▶ **WORK TO COMPLETE**
Make an exact copy, without pictures, of the lines below from the one containing "Click the CBS 4 News logo in thumbnail" to the last line, both ends included.
****
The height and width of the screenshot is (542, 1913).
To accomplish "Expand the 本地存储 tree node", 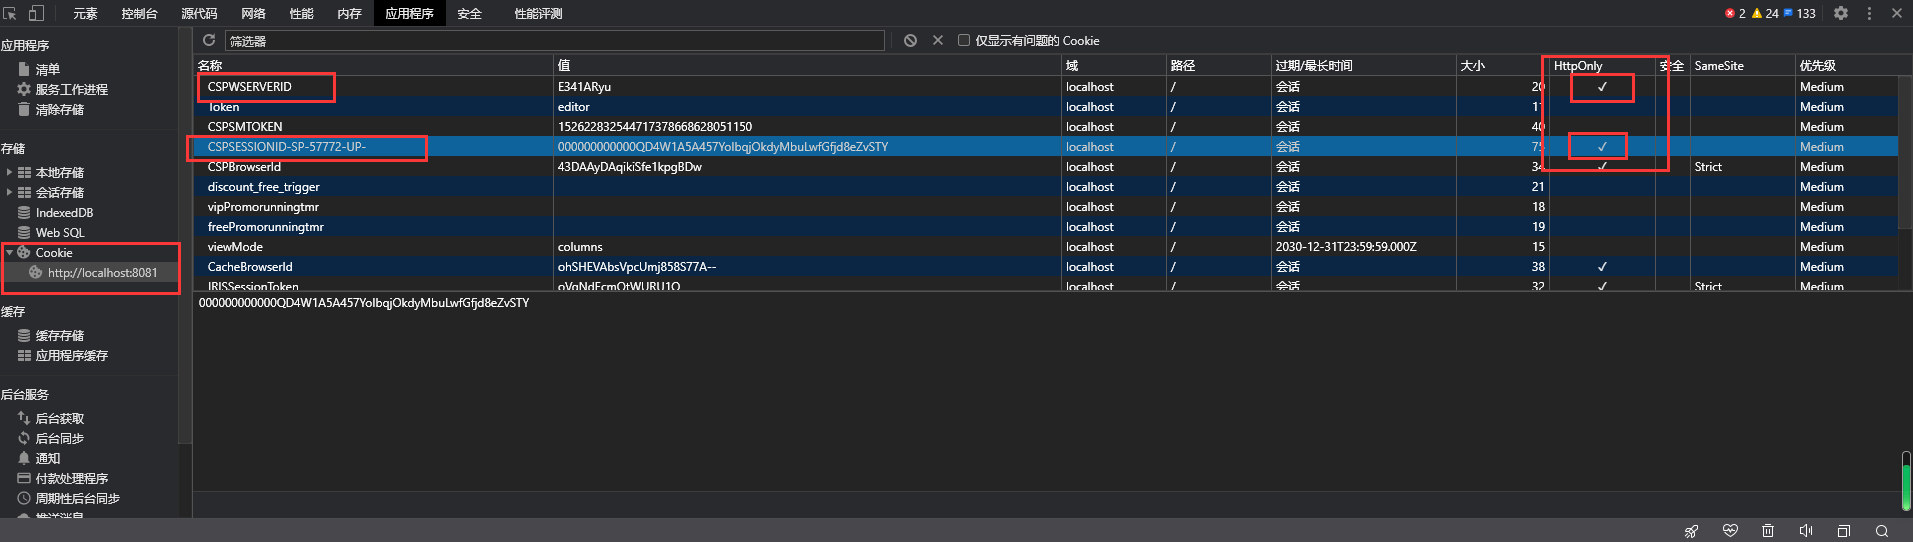I will point(9,172).
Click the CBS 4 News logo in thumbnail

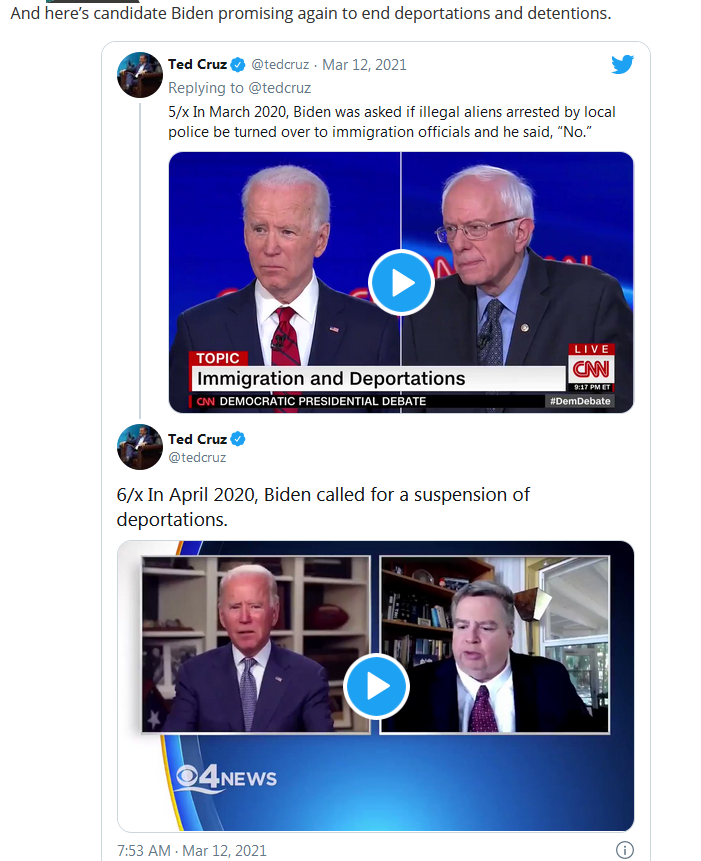226,778
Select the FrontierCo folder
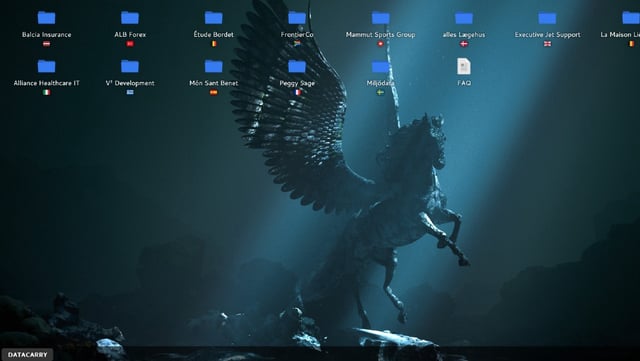This screenshot has width=640, height=361. [297, 18]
****
▶ **WRITTEN REPLY**
Click the CBS 4 News logo in thumbnail

226,778
Select the FrontierCo folder
This screenshot has width=640, height=361. [297, 18]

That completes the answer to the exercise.